**** RECORDS PROVIDED ****

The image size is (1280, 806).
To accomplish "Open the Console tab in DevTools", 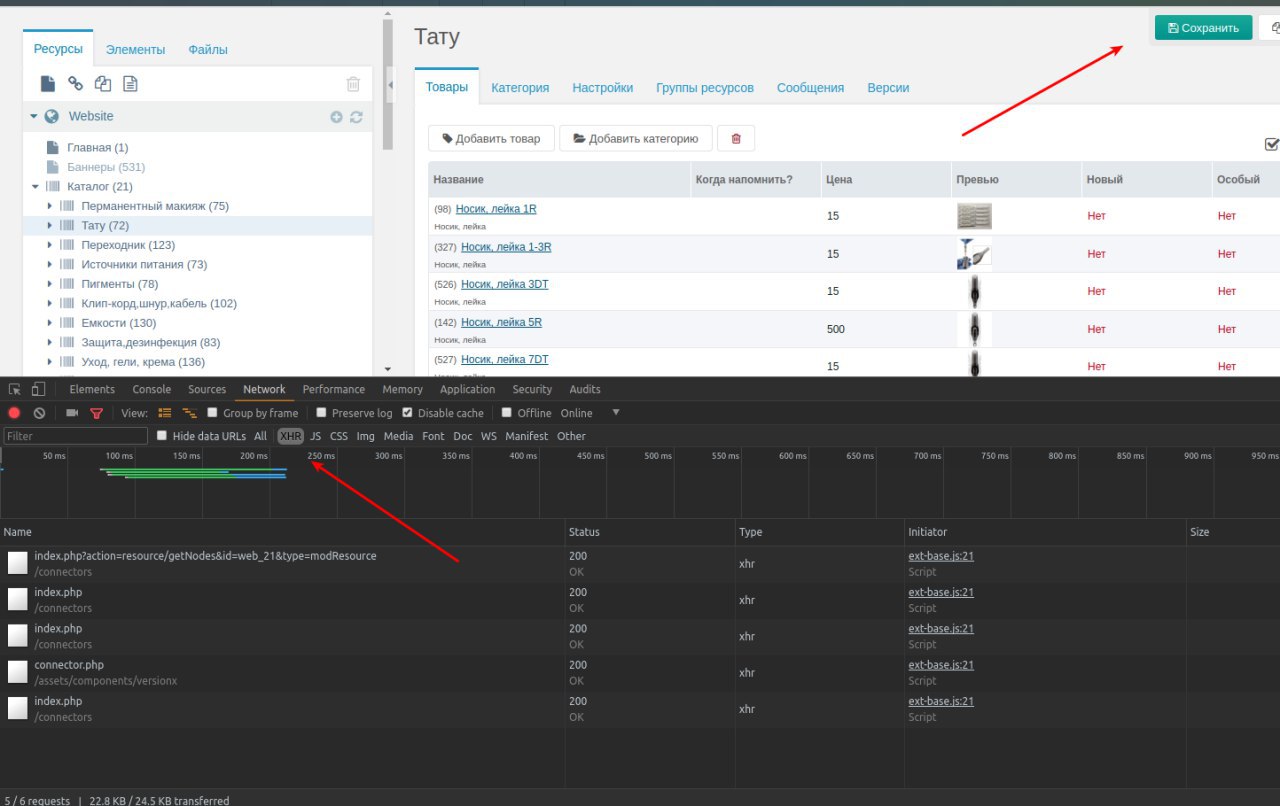I will tap(152, 390).
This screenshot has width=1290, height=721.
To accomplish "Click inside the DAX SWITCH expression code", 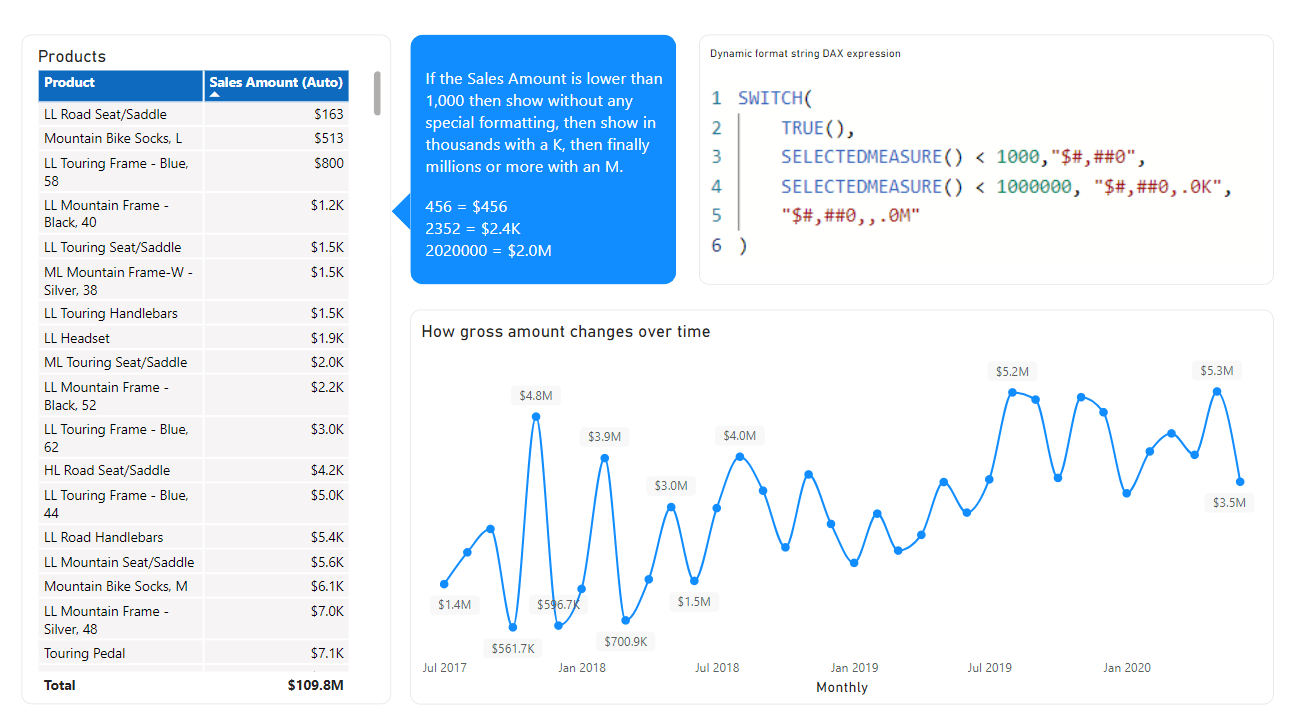I will tap(960, 172).
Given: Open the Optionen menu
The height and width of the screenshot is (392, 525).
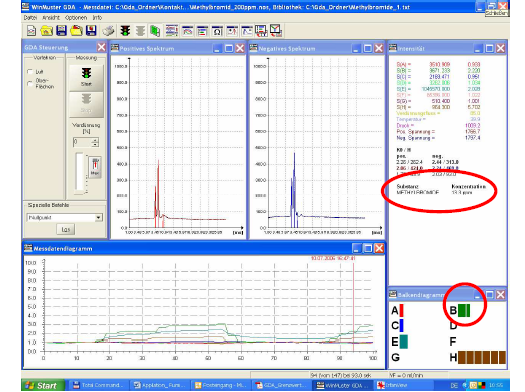Looking at the screenshot, I should point(76,17).
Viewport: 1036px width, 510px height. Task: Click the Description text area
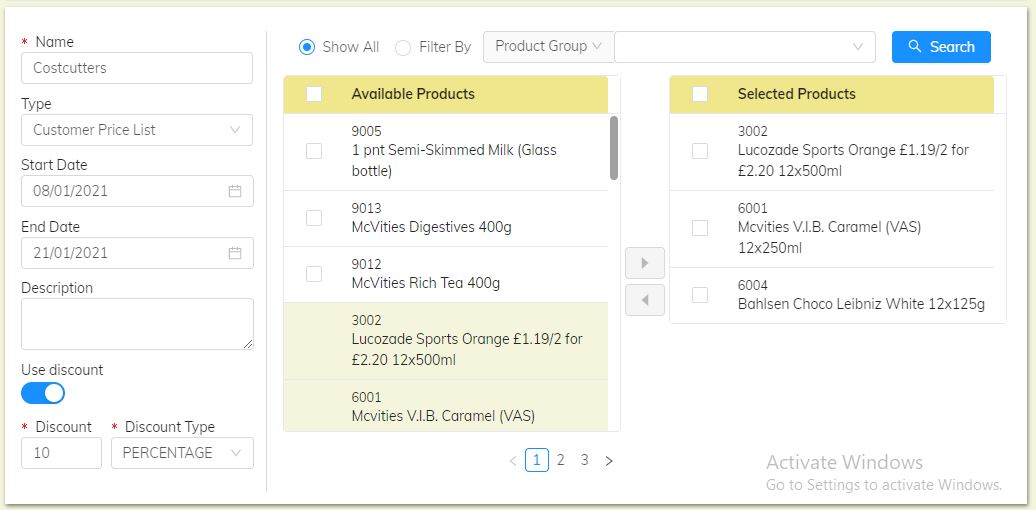click(x=137, y=324)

****

Starting at the line that contains "Given: Open the Optionen menu", transcribe every line through the end of the listing exactly, including both end lines and excluding pictures.

- RESPONSE TO THIS EXERCISE:
Given: Open the Optionen menu
The height and width of the screenshot is (392, 525).
Looking at the screenshot, I should point(76,17).
Viewport: 1036px width, 510px height. Task: Click the Description text area
click(x=137, y=324)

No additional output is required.